Print all of the data exactly, with no line missing.

Content starts

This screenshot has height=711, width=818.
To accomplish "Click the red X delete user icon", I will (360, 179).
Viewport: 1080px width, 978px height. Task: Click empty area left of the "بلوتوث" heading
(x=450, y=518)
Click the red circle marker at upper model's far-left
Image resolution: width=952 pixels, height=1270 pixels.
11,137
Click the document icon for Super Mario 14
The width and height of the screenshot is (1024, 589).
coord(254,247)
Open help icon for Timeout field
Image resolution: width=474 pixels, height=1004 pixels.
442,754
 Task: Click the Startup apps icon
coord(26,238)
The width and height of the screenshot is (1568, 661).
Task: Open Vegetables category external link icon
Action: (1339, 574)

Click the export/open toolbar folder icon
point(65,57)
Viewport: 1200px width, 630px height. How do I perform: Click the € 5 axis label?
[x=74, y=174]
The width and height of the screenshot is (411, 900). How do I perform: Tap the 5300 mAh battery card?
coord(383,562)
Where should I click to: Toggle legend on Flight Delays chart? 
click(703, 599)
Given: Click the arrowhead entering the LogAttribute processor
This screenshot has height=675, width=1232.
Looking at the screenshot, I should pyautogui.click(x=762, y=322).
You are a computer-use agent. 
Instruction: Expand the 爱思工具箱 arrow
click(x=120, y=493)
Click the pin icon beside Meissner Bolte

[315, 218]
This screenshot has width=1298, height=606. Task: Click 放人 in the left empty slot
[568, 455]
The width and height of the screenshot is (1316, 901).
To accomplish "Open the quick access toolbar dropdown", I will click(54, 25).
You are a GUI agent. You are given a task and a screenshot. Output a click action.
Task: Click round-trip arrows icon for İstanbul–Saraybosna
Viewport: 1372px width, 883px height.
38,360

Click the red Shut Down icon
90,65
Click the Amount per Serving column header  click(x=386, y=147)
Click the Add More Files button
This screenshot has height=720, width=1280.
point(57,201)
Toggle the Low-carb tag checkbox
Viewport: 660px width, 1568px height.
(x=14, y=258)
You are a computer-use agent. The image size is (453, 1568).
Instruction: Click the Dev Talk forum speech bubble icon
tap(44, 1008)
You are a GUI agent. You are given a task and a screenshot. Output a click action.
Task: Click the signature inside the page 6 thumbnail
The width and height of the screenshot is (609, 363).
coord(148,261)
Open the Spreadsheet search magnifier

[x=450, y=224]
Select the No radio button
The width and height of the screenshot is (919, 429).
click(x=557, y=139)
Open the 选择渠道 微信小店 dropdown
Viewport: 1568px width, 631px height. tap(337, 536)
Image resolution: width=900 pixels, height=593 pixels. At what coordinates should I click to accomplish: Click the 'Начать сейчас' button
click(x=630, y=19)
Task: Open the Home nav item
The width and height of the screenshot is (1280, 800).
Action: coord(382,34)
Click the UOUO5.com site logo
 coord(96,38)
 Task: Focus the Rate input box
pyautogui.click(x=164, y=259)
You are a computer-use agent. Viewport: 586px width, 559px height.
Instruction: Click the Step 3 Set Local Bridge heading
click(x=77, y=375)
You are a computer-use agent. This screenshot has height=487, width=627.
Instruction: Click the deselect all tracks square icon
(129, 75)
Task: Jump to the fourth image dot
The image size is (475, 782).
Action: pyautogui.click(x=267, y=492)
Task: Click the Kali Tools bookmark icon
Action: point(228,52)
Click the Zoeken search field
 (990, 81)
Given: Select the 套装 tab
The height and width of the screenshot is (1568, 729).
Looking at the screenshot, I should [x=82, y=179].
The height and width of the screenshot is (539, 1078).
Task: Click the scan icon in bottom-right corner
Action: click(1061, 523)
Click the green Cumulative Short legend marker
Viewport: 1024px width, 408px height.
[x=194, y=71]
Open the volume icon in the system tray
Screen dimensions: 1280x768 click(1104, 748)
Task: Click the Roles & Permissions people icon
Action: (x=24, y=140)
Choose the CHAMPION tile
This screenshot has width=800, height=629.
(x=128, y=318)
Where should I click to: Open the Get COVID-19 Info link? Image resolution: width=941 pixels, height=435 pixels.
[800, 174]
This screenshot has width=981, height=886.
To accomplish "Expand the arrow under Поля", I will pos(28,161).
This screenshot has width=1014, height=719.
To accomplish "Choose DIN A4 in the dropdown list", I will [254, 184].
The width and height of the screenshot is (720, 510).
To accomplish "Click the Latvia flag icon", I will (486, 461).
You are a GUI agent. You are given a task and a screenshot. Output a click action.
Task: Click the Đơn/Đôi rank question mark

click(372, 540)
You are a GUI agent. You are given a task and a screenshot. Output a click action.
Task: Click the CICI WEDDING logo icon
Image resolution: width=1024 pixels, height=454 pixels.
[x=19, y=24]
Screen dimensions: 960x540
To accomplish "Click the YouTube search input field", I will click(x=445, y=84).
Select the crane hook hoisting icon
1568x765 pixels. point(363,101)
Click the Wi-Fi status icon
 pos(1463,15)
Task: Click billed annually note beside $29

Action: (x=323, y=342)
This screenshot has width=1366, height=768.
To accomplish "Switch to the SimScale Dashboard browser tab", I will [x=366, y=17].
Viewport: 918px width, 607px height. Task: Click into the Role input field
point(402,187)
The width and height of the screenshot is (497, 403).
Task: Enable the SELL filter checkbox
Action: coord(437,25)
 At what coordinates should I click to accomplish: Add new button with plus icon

Content ends

Your solution:
This screenshot has height=711, width=818.
To accomplish "Click the red X delete user icon", I will (360, 179).
Viewport: 1080px width, 978px height. Task: Click empty area left of the "بلوتوث" heading
(x=450, y=518)
Click the red circle marker at upper model's far-left
Image resolution: width=952 pixels, height=1270 pixels.
11,137
Click the document icon for Super Mario 14
The width and height of the screenshot is (1024, 589).
coord(254,247)
Open help icon for Timeout field
Image resolution: width=474 pixels, height=1004 pixels.
442,754
 Task: Click the Startup apps icon
coord(26,238)
The width and height of the screenshot is (1568, 661).
Task: Open Vegetables category external link icon
Action: (1339, 574)

Click the export/open toolbar folder icon
point(65,57)
Viewport: 1200px width, 630px height. How do I perform: Click the € 5 axis label?
[x=74, y=174]
The width and height of the screenshot is (411, 900). How do I perform: Tap the 5300 mAh battery card?
coord(383,562)
Where should I click to: Toggle legend on Flight Delays chart? 
click(703, 599)
Given: Click the arrowhead entering the LogAttribute processor
This screenshot has height=675, width=1232.
Looking at the screenshot, I should pyautogui.click(x=762, y=322).
You are a computer-use agent. 
Instruction: Expand the 爱思工具箱 arrow
click(x=120, y=493)
Click the pin icon beside Meissner Bolte

[315, 218]
This screenshot has width=1298, height=606. Task: Click 放人 in the left empty slot
[568, 455]
The width and height of the screenshot is (1316, 901).
To accomplish "Open the quick access toolbar dropdown", I will click(54, 25).
You are a GUI agent. You are given a task and a screenshot. Output a click action.
Task: Click round-trip arrows icon for İstanbul–Saraybosna
Viewport: 1372px width, 883px height.
38,360

Click the red Shut Down icon
90,65
Click the Amount per Serving column header  click(x=386, y=147)
Click the Add More Files button
This screenshot has height=720, width=1280.
point(57,201)
Toggle the Low-carb tag checkbox
Viewport: 660px width, 1568px height.
(x=14, y=258)
You are a computer-use agent. The image size is (453, 1568).
Instruction: Click the Dev Talk forum speech bubble icon
tap(44, 1008)
You are a GUI agent. You are given a task and a screenshot. Output a click action.
Task: Click the signature inside the page 6 thumbnail
The width and height of the screenshot is (609, 363).
coord(148,261)
Open the Spreadsheet search magnifier

[x=450, y=224]
Select the No radio button
The width and height of the screenshot is (919, 429).
click(x=557, y=139)
Open the 选择渠道 微信小店 dropdown
Viewport: 1568px width, 631px height. tap(337, 536)
Image resolution: width=900 pixels, height=593 pixels. At what coordinates should I click to accomplish: Click the 'Начать сейчас' button
click(x=630, y=19)
Task: Open the Home nav item
The width and height of the screenshot is (1280, 800).
Action: coord(382,34)
Click the UOUO5.com site logo
 coord(96,38)
 Task: Focus the Rate input box
pyautogui.click(x=164, y=259)
You are a computer-use agent. Viewport: 586px width, 559px height.
Instruction: Click the Step 3 Set Local Bridge heading
click(x=77, y=375)
You are a computer-use agent. This screenshot has height=487, width=627.
Instruction: Click the deselect all tracks square icon
(129, 75)
Task: Jump to the fourth image dot
The image size is (475, 782).
Action: pyautogui.click(x=267, y=492)
Task: Click the Kali Tools bookmark icon
Action: point(228,52)
Click the Zoeken search field
 (990, 81)
Given: Select the 套装 tab
The height and width of the screenshot is (1568, 729).
Looking at the screenshot, I should [x=82, y=179].
The height and width of the screenshot is (539, 1078).
Task: Click the scan icon in bottom-right corner
Action: click(1061, 523)
Click the green Cumulative Short legend marker
Viewport: 1024px width, 408px height.
[x=194, y=71]
Open the volume icon in the system tray
Screen dimensions: 1280x768 click(1104, 748)
Task: Click the Roles & Permissions people icon
Action: (x=24, y=140)
Choose the CHAMPION tile
This screenshot has width=800, height=629.
(x=128, y=318)
Where should I click to: Open the Get COVID-19 Info link? Image resolution: width=941 pixels, height=435 pixels.
[800, 174]
This screenshot has width=981, height=886.
To accomplish "Expand the arrow under Поля", I will pos(28,161).
This screenshot has width=1014, height=719.
To accomplish "Choose DIN A4 in the dropdown list", I will [254, 184].
The width and height of the screenshot is (720, 510).
To accomplish "Click the Latvia flag icon", I will (486, 461).
You are a GUI agent. You are given a task and a screenshot. Output a click action.
Task: Click the Đơn/Đôi rank question mark

click(372, 540)
You are a GUI agent. You are given a task and a screenshot. Output a click action.
Task: Click the CICI WEDDING logo icon
Image resolution: width=1024 pixels, height=454 pixels.
[x=19, y=24]
Screen dimensions: 960x540
To accomplish "Click the YouTube search input field", I will click(x=445, y=84).
Select the crane hook hoisting icon
1568x765 pixels. point(363,101)
Click the Wi-Fi status icon
 pos(1463,15)
Task: Click billed annually note beside $29

Action: (x=323, y=342)
This screenshot has width=1366, height=768.
To accomplish "Switch to the SimScale Dashboard browser tab", I will [x=366, y=17].
Viewport: 918px width, 607px height. Task: Click into the Role input field
point(402,187)
The width and height of the screenshot is (497, 403).
Task: Enable the SELL filter checkbox
Action: coord(437,25)
 At what coordinates should I click to accomplish: Add new button with plus icon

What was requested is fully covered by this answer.